「悪夢だわ……」

 ボソッと呟いてベッドからもそもそと起き上がり、猫背気味に台所へ向かう。

 ミルクパンに牛乳を注ぎ、コンロにセット。お気に入りのマグカップにインスタントコーヒーの粉を入れてお湯を注ぐ。

「あーぁ、コーヒーメーカー欲しいなぁ。前にあったのは美奈子が持ってっちゃったし……。大体、あれって二人でお金出し合って買ったのに、何で美奈子が持ってくのよ」

 ぶつくさと文句を言いながら煎れたカフェ・オレはすっごく苦そうな色でマグカップを満たす。

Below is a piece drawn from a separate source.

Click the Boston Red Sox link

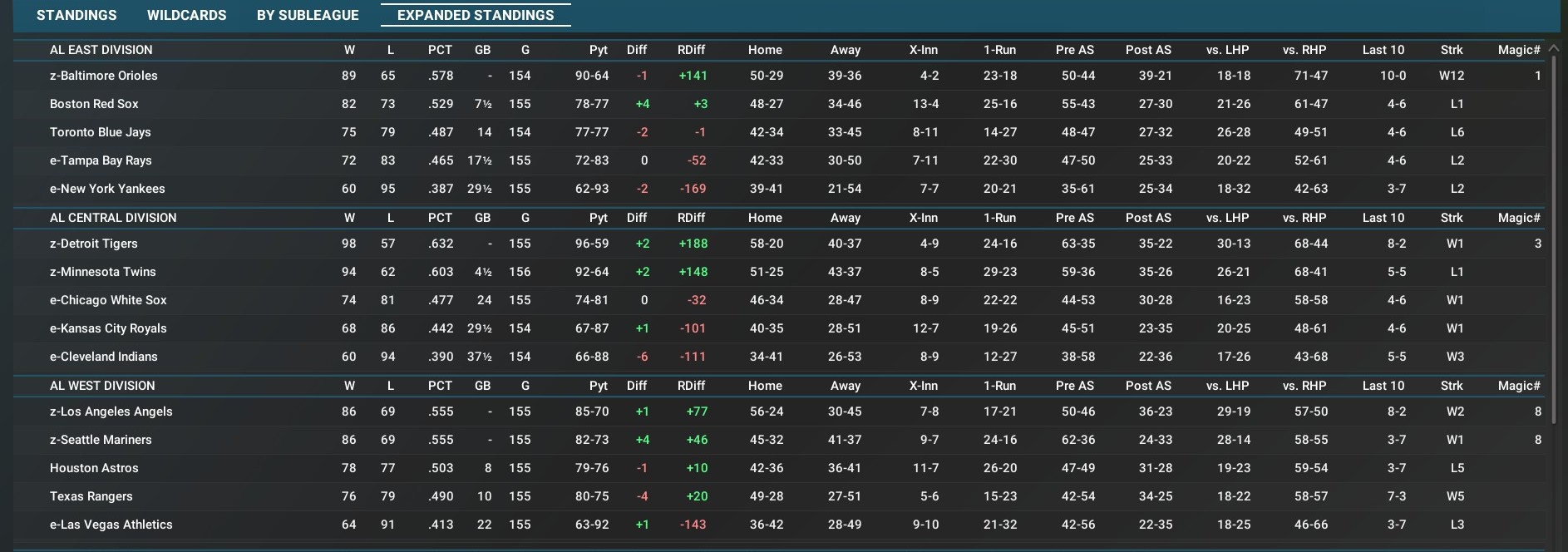94,104
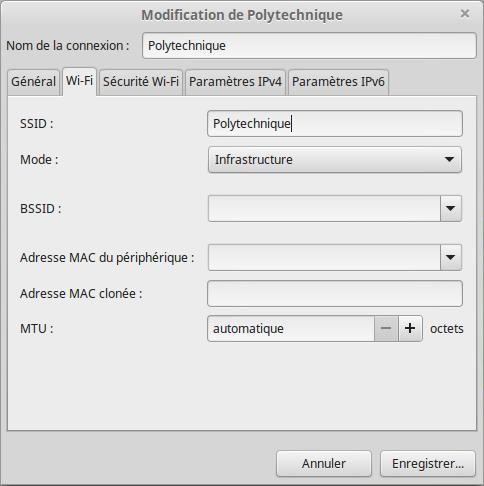Expand the Adresse MAC du périphérique list arrow
The width and height of the screenshot is (484, 486).
tap(451, 257)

 オーブントースターで軽く焼いたクロワッサンと冷蔵庫にあった残り物の野菜で簡単なサラダ。これで朝食の完成。スクランブルエッグか目玉焼きが欲しいところだけど、お給料が入るまでは慎ましく、極めて慎ましく過ごさなければ。

 クロワッサンをもくもくと食べながら、私は台所の右手奥にある部屋のドアを恨めしそうに見つめる。

 そこは先月の末までルームメイトの美奈子の部屋だった。今はもう主のいないからっぽの部屋。――そう、それが私のボンビーガール生活の始まりだったわけ。

「結衣ちゃん、部屋探してるの? もし良かったらルームシェアしない? 一緒に住んでたコが地元に戻っちゃってさ。今、ひと部屋空いてるの」

 行きつけの喫茶店でアパート探しの情報誌を見ていた私に声をかけてきたのが、その店でウェイトレスのバイトしていた美奈子。
 目を見張るほどの美人と言うわけではないのだけれど、持ち前の明るさと屈託のない笑顔、物怖じしない性格が魅力的でこの店の看板娘になっていた。

 彼女は小さな劇団の劇団員で、時々公演のチケットを買わされたりする程度の間柄だったけど、その時の私は正に『溺れる者は藁をも掴む』状態。今すぐにでも今の部屋を引っ越したかったから、彼女の申し出にがっつり食いついたのですよ。